◆ Work instruction ◆
Copy out every line of the records where the string "this" occurs.

Records from a data source:
-*-*-

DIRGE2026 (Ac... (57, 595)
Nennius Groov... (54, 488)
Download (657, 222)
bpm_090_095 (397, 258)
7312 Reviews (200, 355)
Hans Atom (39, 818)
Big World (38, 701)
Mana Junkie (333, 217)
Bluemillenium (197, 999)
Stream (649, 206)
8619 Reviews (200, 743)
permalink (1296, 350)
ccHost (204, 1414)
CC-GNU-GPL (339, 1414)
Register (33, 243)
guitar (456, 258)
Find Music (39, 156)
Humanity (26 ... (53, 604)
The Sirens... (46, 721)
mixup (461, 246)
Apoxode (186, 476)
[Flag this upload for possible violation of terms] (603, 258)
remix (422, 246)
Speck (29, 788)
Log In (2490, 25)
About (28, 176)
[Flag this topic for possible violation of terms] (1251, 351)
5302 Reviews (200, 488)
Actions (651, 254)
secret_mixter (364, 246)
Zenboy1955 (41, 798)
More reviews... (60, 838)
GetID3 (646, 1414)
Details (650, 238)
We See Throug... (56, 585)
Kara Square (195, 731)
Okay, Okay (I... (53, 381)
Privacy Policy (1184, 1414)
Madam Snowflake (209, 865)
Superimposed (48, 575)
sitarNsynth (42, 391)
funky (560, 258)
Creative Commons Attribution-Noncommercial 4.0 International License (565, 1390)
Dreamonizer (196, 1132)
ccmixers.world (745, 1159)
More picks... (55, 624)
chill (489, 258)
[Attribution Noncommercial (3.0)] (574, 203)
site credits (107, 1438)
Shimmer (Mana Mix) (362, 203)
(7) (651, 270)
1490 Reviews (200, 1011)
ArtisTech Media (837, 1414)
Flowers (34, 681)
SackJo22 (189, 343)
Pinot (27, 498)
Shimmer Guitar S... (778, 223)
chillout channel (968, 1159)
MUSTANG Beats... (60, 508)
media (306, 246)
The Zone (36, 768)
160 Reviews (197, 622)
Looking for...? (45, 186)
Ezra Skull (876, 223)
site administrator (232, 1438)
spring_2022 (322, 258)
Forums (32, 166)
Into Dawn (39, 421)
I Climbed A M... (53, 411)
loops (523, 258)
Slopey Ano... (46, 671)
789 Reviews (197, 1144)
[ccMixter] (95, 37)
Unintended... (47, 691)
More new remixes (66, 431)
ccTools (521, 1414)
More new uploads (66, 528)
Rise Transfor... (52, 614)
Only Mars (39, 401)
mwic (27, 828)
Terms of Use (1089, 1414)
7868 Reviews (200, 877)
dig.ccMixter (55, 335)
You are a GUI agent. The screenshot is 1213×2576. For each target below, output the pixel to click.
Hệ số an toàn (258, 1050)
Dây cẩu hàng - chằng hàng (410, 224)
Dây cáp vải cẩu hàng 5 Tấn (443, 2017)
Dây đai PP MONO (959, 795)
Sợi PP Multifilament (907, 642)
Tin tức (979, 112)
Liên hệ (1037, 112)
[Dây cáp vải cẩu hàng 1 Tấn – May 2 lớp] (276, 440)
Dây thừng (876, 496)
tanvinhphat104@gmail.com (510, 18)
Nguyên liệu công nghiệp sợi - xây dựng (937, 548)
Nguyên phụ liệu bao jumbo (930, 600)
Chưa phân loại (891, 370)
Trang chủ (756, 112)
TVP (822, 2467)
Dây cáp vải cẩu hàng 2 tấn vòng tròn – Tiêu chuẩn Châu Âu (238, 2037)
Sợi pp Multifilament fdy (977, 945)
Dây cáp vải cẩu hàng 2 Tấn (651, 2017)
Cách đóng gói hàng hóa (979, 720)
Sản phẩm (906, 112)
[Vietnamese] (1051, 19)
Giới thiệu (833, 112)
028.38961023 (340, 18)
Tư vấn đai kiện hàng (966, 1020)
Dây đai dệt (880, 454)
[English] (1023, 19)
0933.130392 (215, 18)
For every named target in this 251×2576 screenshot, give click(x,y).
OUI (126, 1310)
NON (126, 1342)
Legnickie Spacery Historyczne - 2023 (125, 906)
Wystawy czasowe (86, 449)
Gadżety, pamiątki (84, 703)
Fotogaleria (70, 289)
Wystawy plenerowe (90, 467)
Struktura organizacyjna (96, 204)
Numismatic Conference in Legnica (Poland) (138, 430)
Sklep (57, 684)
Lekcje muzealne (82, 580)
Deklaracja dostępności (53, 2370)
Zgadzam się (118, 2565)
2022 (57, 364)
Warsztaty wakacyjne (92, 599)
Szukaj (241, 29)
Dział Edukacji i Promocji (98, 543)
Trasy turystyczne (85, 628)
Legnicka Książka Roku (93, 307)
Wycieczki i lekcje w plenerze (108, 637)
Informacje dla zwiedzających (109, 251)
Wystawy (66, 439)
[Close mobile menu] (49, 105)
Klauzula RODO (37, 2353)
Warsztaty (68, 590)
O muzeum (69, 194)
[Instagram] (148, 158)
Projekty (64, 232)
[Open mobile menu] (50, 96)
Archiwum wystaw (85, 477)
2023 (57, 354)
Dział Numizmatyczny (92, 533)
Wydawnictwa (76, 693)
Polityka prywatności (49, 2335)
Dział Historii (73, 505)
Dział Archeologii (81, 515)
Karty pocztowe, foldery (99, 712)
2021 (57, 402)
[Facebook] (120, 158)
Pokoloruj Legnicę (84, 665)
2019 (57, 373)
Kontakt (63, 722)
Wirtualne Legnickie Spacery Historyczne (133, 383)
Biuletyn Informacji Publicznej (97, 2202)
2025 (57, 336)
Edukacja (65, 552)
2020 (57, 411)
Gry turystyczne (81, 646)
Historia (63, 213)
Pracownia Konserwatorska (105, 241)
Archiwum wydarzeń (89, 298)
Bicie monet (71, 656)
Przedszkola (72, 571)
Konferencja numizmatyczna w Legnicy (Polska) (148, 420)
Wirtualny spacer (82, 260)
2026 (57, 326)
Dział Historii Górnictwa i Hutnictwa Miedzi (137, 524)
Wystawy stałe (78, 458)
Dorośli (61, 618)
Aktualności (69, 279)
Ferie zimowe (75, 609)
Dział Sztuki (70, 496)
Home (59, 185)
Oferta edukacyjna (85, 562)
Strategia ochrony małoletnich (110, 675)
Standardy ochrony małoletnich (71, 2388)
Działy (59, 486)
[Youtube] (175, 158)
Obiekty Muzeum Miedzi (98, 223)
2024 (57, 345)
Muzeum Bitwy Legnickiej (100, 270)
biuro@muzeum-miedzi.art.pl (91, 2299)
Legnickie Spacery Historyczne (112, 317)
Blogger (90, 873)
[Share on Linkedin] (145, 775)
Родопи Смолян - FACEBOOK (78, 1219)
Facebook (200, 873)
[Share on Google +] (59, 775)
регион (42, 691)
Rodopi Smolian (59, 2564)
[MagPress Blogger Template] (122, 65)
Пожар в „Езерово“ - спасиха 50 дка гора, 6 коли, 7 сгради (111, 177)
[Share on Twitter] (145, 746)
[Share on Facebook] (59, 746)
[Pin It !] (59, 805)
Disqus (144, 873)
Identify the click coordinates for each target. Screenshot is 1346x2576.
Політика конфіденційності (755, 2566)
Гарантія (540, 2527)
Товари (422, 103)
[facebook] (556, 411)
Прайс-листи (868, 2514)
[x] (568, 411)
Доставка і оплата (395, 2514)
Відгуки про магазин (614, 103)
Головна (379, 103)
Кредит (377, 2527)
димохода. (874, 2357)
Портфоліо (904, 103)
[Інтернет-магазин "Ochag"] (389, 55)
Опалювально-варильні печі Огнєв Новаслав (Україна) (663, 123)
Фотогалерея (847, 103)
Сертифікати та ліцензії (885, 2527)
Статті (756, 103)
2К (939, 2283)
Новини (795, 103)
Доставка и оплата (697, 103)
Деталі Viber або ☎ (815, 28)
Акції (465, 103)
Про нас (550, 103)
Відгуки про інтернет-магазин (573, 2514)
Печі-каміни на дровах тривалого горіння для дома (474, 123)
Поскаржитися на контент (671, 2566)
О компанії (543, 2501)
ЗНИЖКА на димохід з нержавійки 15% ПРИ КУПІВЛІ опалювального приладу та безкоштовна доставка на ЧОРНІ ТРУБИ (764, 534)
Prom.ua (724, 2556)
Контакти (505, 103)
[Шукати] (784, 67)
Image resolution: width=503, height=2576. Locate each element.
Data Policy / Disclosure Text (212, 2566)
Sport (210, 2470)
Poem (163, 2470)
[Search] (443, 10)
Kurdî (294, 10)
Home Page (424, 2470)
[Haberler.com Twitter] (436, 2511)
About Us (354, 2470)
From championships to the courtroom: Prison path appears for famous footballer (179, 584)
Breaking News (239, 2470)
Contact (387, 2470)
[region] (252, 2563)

-*-*-

◆ Answer area ◆
[Flag this upload for possible violation of terms] (603, 258)
[Flag this topic for possible violation of terms] (1251, 351)
For every named target in this 251×2576 screenshot, give click(x,y).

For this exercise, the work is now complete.